August Leidl (19 January 1933 in Burghausen, Germany - 23 July 1994) was a Passau church historian and university professor. From 1969 to 1994 he was also director of the Institute for East Bavarian Home Research.[1]

Leidl was born on 19 January 1933 in Burghausen, where he also graduated from high school in 1952. In the same year, he enrolled at the Philosophical-Theological University of Passau and entered the priestly seminary St. Stephan; In June 1958 he received the priestly ordination. Two years later, he began studying at the University of Munich, promoted a dissertation in 1964, and submitted his Habilitationsschrift only four years later. In October 1968, he took over the chair of church history at the Philosophical-Theological University of Passau, and was appointed professor the following year. Leidl was vice president of the university from 1976 to 1978, which was incorporated into the newly founded University of Passau in 1978. From 1978 to 1981 he was the first dean of the Kath. Theol. Faculty.

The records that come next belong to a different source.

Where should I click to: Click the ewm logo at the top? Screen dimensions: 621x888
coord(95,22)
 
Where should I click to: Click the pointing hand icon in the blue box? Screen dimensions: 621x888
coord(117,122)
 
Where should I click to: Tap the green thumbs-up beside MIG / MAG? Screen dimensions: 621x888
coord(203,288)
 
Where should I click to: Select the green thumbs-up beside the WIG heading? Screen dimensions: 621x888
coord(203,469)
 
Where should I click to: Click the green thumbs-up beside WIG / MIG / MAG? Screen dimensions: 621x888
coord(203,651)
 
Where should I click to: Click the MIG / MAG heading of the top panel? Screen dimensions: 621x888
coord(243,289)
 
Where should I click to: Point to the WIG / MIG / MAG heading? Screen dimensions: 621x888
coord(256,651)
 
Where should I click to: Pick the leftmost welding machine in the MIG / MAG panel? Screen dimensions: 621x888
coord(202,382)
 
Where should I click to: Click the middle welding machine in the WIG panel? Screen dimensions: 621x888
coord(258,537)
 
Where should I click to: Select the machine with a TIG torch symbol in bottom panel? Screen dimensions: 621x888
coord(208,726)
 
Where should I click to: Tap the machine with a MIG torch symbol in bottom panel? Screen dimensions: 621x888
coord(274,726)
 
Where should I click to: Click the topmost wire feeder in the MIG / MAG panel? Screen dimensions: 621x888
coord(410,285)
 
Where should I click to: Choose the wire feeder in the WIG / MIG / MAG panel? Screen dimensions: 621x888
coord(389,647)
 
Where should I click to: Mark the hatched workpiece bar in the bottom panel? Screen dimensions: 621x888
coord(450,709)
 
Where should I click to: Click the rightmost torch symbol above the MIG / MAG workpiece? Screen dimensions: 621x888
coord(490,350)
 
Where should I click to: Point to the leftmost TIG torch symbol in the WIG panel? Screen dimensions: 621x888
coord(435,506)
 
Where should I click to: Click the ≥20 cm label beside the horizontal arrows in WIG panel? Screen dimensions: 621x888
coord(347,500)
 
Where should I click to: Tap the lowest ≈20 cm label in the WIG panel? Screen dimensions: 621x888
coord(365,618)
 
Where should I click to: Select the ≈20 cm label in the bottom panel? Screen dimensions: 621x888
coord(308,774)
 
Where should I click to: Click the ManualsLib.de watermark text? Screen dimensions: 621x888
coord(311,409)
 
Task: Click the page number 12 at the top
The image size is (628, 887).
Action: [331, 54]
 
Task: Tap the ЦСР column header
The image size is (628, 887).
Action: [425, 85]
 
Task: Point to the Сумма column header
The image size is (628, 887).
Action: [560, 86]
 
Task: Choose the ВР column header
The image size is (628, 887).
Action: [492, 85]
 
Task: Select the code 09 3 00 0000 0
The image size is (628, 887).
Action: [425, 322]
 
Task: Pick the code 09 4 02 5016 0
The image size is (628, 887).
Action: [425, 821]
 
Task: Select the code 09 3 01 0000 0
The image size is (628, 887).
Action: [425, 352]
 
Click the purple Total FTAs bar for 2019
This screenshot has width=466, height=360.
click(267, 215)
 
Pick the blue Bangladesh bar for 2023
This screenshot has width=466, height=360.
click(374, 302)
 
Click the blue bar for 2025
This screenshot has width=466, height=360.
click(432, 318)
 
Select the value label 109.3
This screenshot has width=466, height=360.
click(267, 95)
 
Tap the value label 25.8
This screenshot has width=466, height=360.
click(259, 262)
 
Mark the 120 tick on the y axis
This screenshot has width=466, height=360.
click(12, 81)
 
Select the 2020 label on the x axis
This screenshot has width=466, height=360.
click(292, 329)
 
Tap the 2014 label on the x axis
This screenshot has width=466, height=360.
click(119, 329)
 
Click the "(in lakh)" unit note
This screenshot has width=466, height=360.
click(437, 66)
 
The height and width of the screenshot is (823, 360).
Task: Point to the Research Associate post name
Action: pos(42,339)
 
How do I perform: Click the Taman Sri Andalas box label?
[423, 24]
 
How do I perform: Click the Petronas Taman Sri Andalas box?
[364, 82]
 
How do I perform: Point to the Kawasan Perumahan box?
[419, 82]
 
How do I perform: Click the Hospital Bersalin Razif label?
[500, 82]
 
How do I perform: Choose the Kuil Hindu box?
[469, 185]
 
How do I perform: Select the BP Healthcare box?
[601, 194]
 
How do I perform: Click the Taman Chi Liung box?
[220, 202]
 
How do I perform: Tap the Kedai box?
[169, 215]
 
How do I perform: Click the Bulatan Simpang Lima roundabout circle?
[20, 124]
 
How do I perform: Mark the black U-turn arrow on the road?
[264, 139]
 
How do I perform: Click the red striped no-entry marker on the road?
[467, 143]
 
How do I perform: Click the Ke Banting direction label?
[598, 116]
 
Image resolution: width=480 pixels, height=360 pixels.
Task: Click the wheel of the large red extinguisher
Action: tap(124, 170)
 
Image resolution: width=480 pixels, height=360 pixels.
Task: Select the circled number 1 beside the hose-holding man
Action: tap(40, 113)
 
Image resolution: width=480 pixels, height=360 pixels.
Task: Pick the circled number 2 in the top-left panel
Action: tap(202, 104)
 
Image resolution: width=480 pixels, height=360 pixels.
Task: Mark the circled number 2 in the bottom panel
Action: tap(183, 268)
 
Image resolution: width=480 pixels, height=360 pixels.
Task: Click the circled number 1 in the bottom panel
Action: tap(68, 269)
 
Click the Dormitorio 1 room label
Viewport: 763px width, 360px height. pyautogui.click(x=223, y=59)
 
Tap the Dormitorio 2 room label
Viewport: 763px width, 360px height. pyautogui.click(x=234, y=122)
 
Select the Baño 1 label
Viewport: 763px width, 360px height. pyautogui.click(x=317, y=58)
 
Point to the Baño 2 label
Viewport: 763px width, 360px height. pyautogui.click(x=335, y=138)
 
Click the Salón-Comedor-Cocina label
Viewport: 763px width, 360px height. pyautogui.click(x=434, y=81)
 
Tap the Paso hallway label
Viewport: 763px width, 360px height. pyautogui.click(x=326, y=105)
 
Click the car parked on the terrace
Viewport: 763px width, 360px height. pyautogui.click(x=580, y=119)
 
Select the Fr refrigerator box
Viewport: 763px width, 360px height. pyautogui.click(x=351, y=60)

In 1969, Leidl was first appointed jointly with Benno Hubensteiner, director of the Institute for East Bavarian Home Research. In 1973, he was confirmed as the sole director of the Bavarian Ministry of Culture. In 1969, too, he was entrusted with the management of the Episcopal Archives, whose resettlement from the residence to the Luragogasse, and thus its modernization, he was able to advance. Already in 1979 he received the Cultural Honorary Letter of the City of Passau as well as the appointment to the papal honorary prelate. In 1980 Leidl was the head of one of the most modern church archives of the Federal Republic (at the same time as the most modern church archives in Bavaria) with the completion of the relocation of the episcopal archive. In 1982, he was even elected as the German chairman of the archives of the Catholic Church. In 1992, however, he had to withdraw from the position of Passau diocesan archives director, due to his advanced illness. August Leidl died on 23 July 1994 at the age of 61 and is buried in Schalding on the right bank of the Danube.

References

  1. "Katalog der Deutschen Nationalbibliothek".